Copy exactly the lines that run from the one containing "Instruction: Cancel Windows" through the end of the entries, both ends included.

[Stored dataset items]
=======

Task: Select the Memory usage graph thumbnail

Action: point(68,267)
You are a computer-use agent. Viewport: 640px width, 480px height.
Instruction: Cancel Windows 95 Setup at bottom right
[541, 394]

=======

Output for this exercise
Instruction: Cancel Windows 95 Setup at bottom right
[541, 394]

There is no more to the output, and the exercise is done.